In your copy of the data below, reproduce every entry exactly and omit the pictures.

—————

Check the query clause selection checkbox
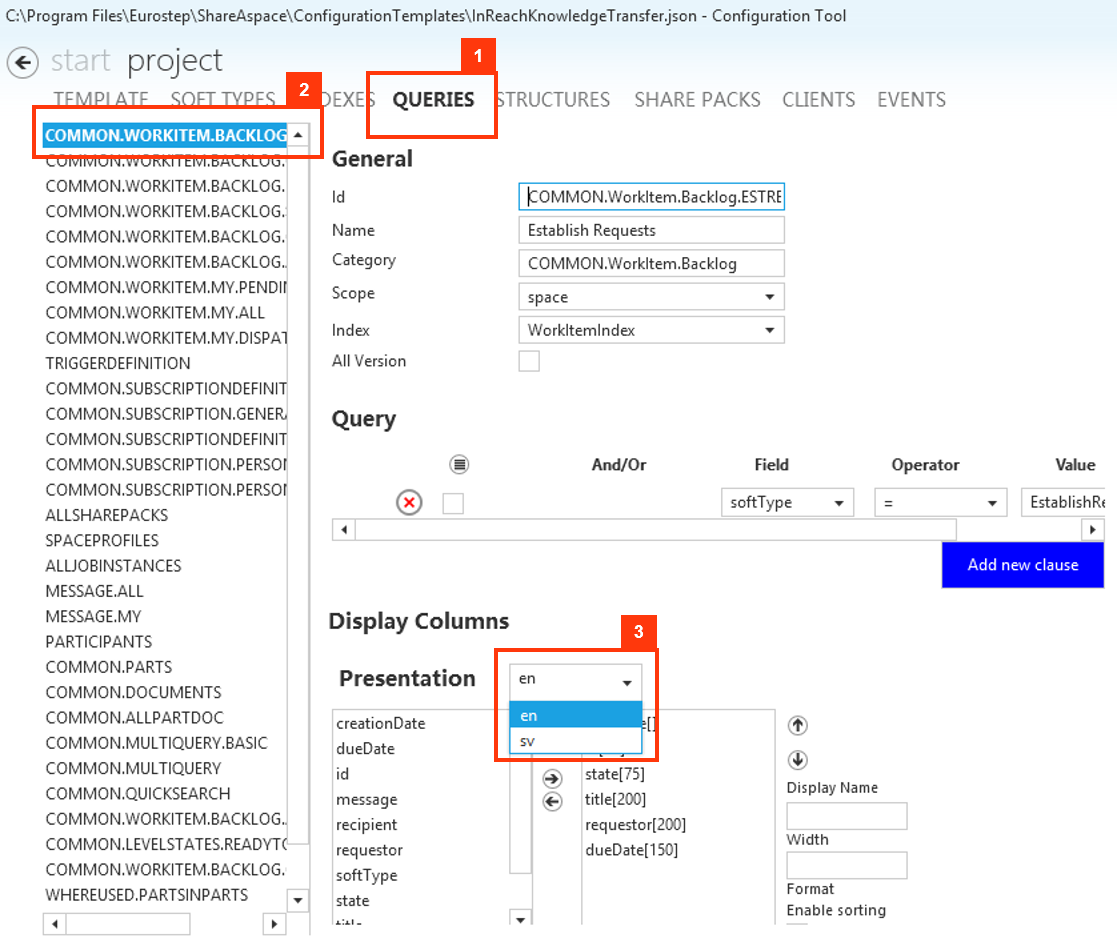 coord(452,502)
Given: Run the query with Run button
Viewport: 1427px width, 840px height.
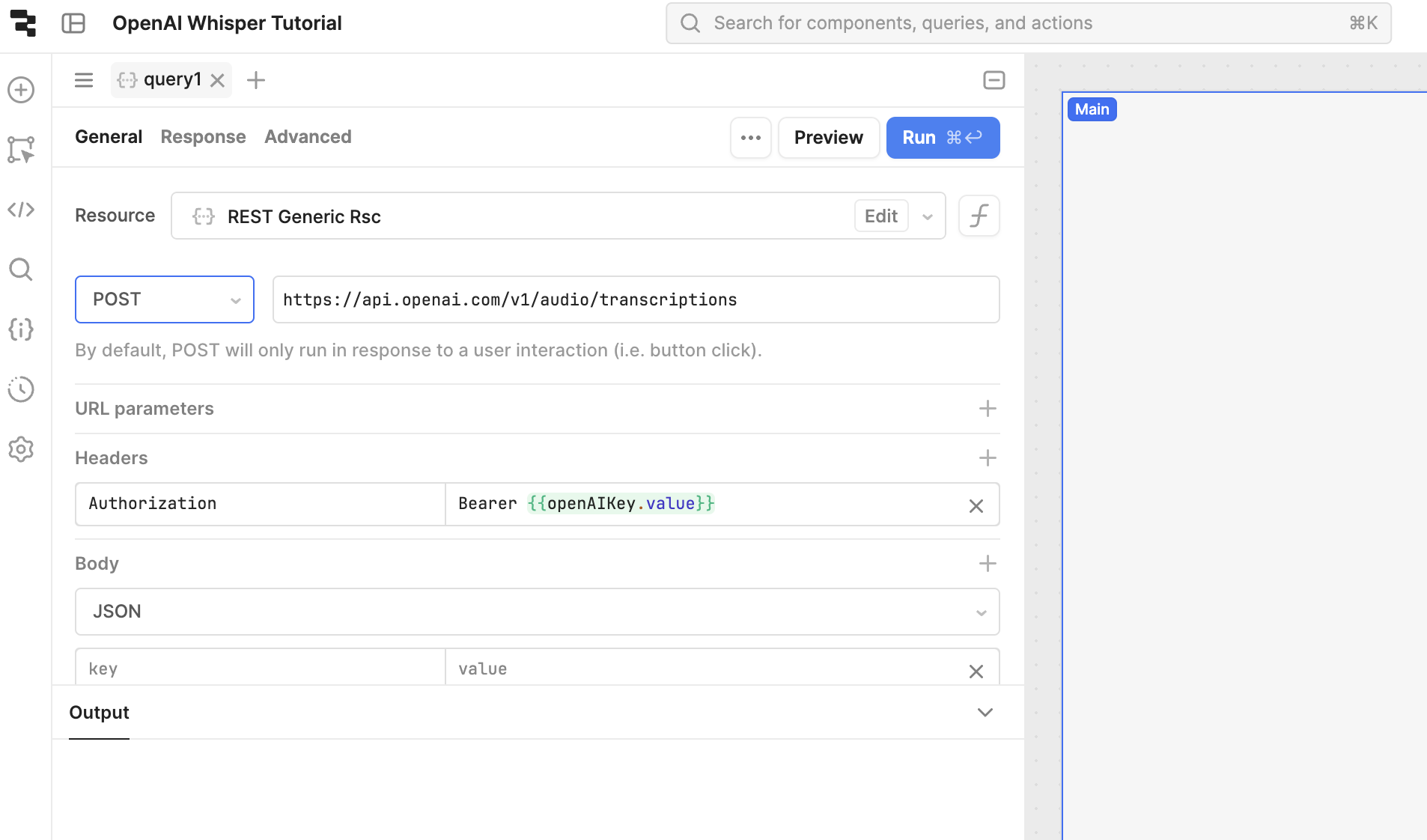Looking at the screenshot, I should [x=942, y=138].
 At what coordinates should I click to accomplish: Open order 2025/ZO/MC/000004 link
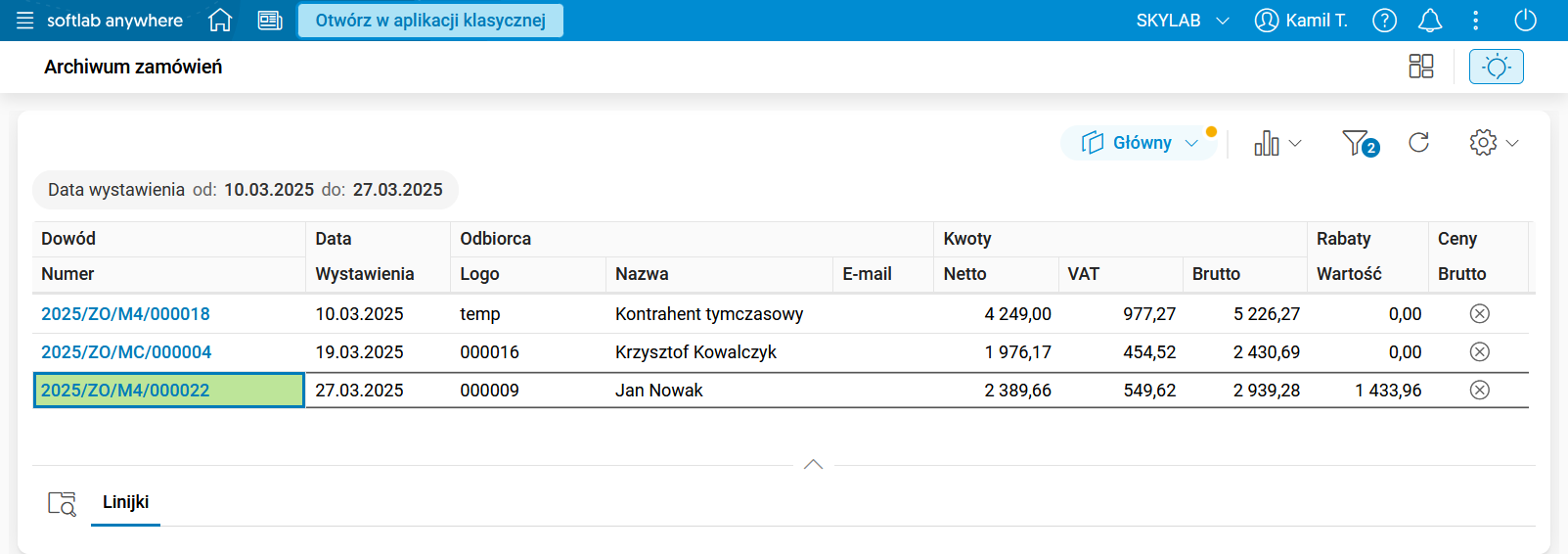(x=126, y=352)
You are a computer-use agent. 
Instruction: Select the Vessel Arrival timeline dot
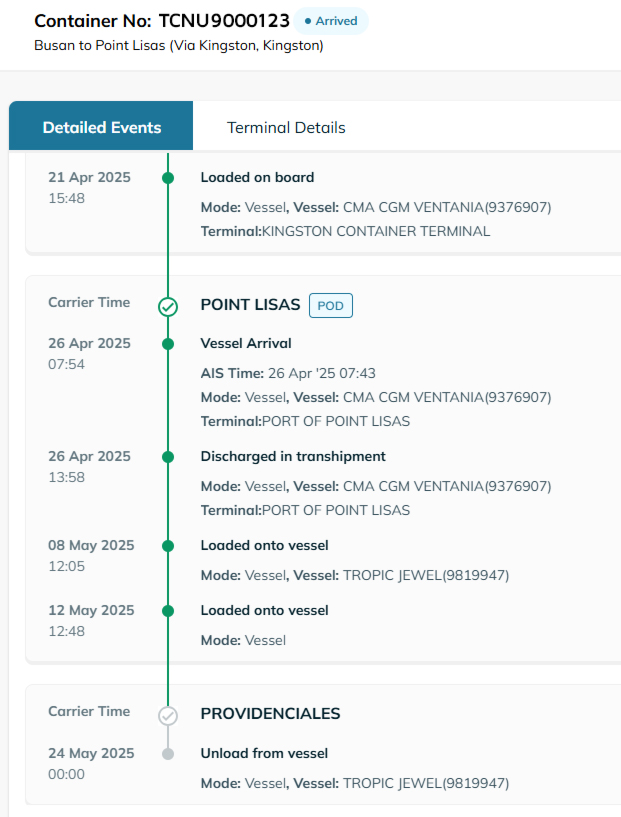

—————

◆ Task response:
Check the query clause selection checkbox
 coord(452,502)
Given: Run the query with Run button
Viewport: 1427px width, 840px height.
Looking at the screenshot, I should [x=942, y=138].
 At what coordinates should I click to accomplish: Open order 2025/ZO/MC/000004 link
(x=126, y=352)
You are a computer-use agent. 
Instruction: Select the Vessel Arrival timeline dot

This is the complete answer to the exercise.